Furthermore, the current development of PFAS terminologies lags behind the rapid development and application of “non-target” screening techniques, particularly for PFASs without a given CAS_RN. As such, the authors of individual studies have often created their own naming conventions (including acronyms) for newly identified PFASs. This leads to the generation of a lot of parallel and often non-intuitive acronyms, potentially prohibiting effective communication among scientists themselves and with other stakeholders, creating barriers for synthesizing knowledge. For instance, “1,1,2,2-tetrahydroperfluorodecanol”, “2-(perfluorooctyl)ethanol”, “8:2 FTOH”, “8:2 fluorotelomer alcohol”, and “PFA 8” are a few of >36 synonyms registered for one single structure (CAS_RN 678-39-7 (ref. 16)). This is not an issue for PFAS studies alone, but is exacerbated for these substances due to high public and scientific interest, as well as the increasing advancement and application of “non-target” studies.15
Some non-target studies17,18 are now using the information included in publically available suspect lists, via e.g. the NORMAN Suspect List Exchange10 and the CompTox Chemicals Dashboard19,20 in their identification efforts. In addition, several groups are investing efforts into naming and categorisation of PFASs. For instance, the US EPA are experimenting with the incorporation of expert knowledge and cheminformatics approaches developed in house,21 recently offering some perspectives on how to name certain groups of PFASs, while Barzen-Hansen et al.22 used a simplified, manual IUPAC-based naming system for the PFASs that they identified in their non-target screening, detailed in the ESI of that publication (pages S6–S7; Table S3 pages S15–S21).†
Recently, an open access approach, ClassyFire,23 was developed to categorize chemicals systematically into a formal chemical ontology. ClassyFire uses chemical structures and structural features to automatically assign chemicals to a predefined taxonomy consisting of up to 11 levels (termed kingdom, superclass, class, subclass, etc.). ClassyFire has been used to annotate over 77 million compounds,23 and the results can be looked up with InChIKeys (the hashed version of the full International Chemical Identifier, InChI)24. Only a few very well-known PFASs were in the dataset used to train ClassyFire, primarily those entries that are in DrugBank25 or T3DB.26 However, new calculations can be performed using structural information provided as Simplified Molecular Input Line Entry System (SMILES),27 InChIs or even the International Union of Pure and Applied Chemistry (IUPAC) name. Results and calculations are available via a freely accessible web server28 at http://classyfire.wishartlab.com.

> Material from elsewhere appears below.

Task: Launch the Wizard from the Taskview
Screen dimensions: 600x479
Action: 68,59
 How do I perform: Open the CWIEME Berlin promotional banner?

This background motivates the current study to investigate possible additional automated, open approaches that combine background (expert) knowledge, existing PFAS naming conventions, and cheminformatics to systematically categorize PFASs, particularly in a non-target screening context. In brief, this study consists of two main components: (1) development and testing of a structure manipulation tool, splitPFAS, using simple SMILES27 and the related SMiles ARbitrary Target Specification (SMARTS)29 annotations (explained below) to identify PFASs based on pre-defined structural traits; and (2) investigation of the potential to use the combination of splitPFAS and the ontology-based ClassyFire.23 More specifically, this study focuses on four groups of PFAA precursors: PACF- and PASF- as well as n:1 and n:2 fluorotelomer-based compounds (see Fig. 1) as test subjects (using discrete structures present in the recent OECD PFAS list1). This is because a common terminology for some PFASs in these four groups has been recommended in Buck et al.4 and thus can be used as a reference point to validate the approach. While there are also many other groups of PFASs of interest, e.g. perfluoroether-based substances,1 these were not considered as part of this study, as no commonly used basic rules exist for characterizing, categorizing and naming these structures yet. As there is an ongoing international effort under the leadership of the OECD/UNEP Global PFC Group to establish some harmonized basic rules for these groups of PFASs,30 it is the intention that the approach presented here can be expanded to cover these cases, once this additional information is available in the near future.
![]() | ||
| Fig. 2 Step-by-step workflow for selecting, splitting, modifying and categorizing PFASs in the current work. | ||
(a) perfluoroalkanoyl (PACF)-based compounds (or PACF derivatives);
(b) perfluoroalkane sulfonyl (PASF)-based compounds (or PASF derivatives); and
(c) n:1* and n:2 fluorotelomer (FT)-based compounds (n:1/n:2 FTs).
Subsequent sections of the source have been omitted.